TASK OBJECTIVE
Across the entries below, tally every line that holds the string "height" and reply with the number only.

RECORD EXTRACTS
Segment Open

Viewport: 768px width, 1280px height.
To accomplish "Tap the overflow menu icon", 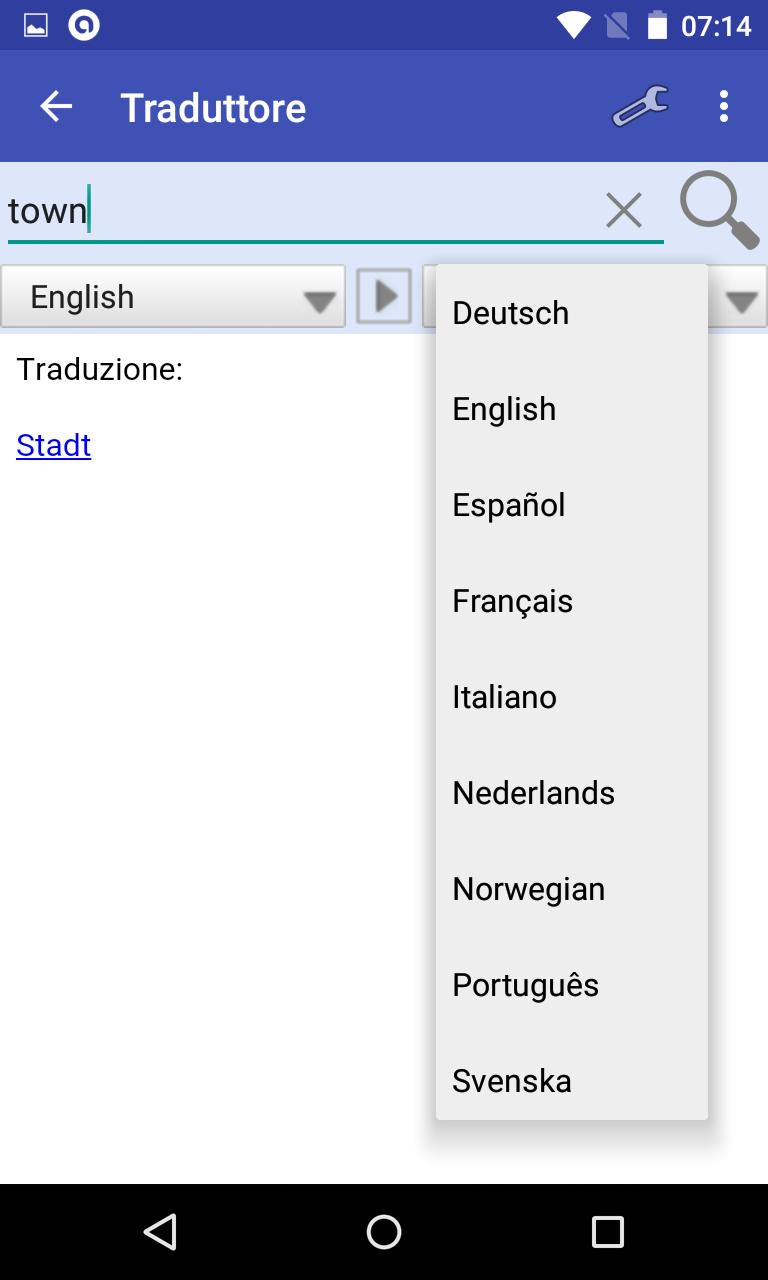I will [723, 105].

Segment Closed
Segment Open

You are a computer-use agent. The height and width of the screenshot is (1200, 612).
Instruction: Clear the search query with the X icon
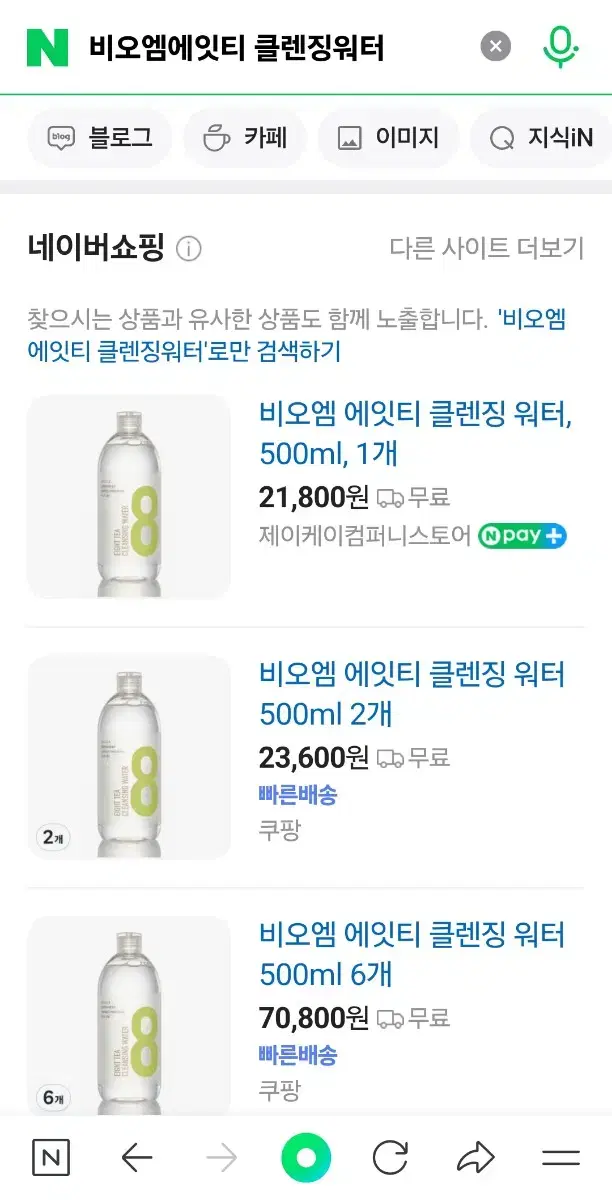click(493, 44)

Segment Closed

RESULT OF THIS TASK
2